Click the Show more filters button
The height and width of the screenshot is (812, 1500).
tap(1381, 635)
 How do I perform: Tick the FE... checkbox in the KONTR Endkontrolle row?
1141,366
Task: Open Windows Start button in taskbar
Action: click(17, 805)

________

Reproduce every entry above line for line, with no changes to any character.

Click the Show more filters button
The height and width of the screenshot is (812, 1500).
tap(1381, 635)
 How do I perform: Tick the FE... checkbox in the KONTR Endkontrolle row?
1141,366
Task: Open Windows Start button in taskbar
Action: click(17, 805)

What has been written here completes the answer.